Профессор Московской Духовной Академии о. Александр Ветелев, Архиепископ Воронежский (ныне Тамбовский) Михаил (Чуб) и другие авторы, писавшие о проповедях архиепископа Луки, сходятся на том, что выступления его были выдающимися событиями в нашей церковной жизни.
Находились, впрочем, и другие ценители. Много раз просил отца прекратить проповедническую деятельность Михаил Валентинович Войно-Ясенецкий. Желая успокоить своего отпрыска. Лука писал ему: «Проповеди мои строго обдуманы и вполне безупречны, нередко даже имеют просоветский характер». И снова: «Твои страхи по поводу проповедей слишком преувеличены».
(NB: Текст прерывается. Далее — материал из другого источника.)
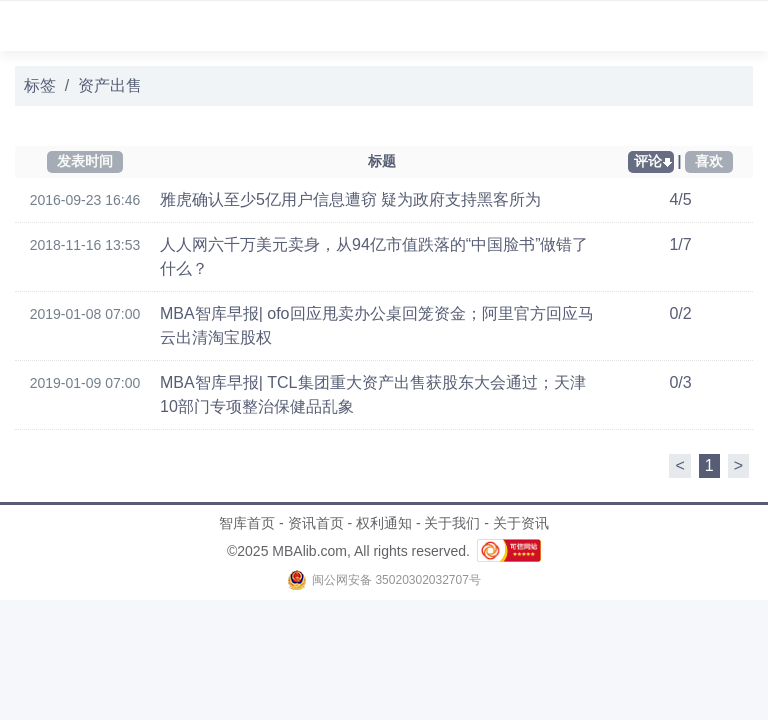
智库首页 (247, 523)
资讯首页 (316, 523)
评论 (648, 161)
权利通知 (384, 523)
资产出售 (110, 85)
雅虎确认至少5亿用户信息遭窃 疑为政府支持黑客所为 (350, 199)
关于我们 (452, 523)
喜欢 (709, 161)
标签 (40, 85)
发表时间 (85, 161)
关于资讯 (521, 523)
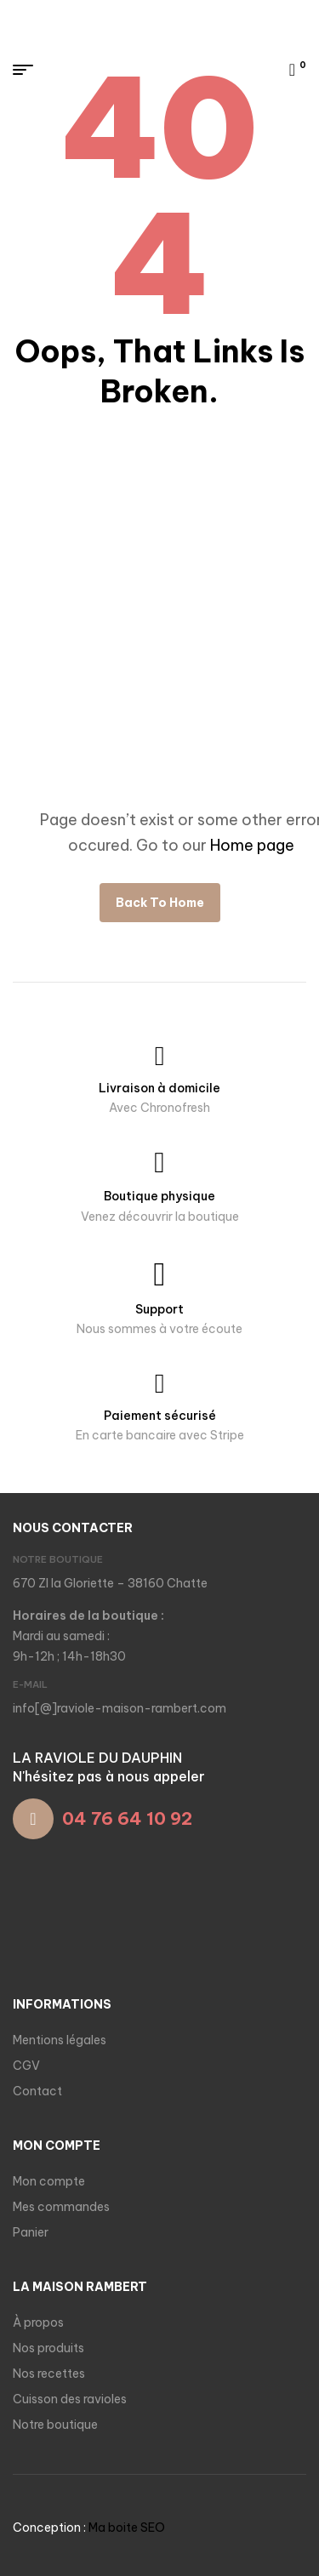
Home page (252, 845)
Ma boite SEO (126, 2527)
Испугала первая проповедь Луки (февраль 1944 г.) и тамбовских прихожан. Диакон Василий Малин рассказывает, что, расходясь в тот зимний вечер из церкви, многие не надеялись когда-нибудь услышать и увидеть самого архиерея. Но времена для Церкви были довольно либеральные. Луку не арестовали, хотя тамбовское начальство несколько раз выражало проповеднику свое неудовольствие. Зато в середине 50-х годов всесильный Карпов высказался относительно речей Крымского Архиепископа весьма резко. Когда Войно пожаловался на то, что «Журнал Московской Патриархии» не публикует его проповедей, Председатель Совета по делам церкви ответил: «Вы там у себя в Симферопольском Соборе мутите воду, ну и мутите. А на международную арену мы Вас не выпустим».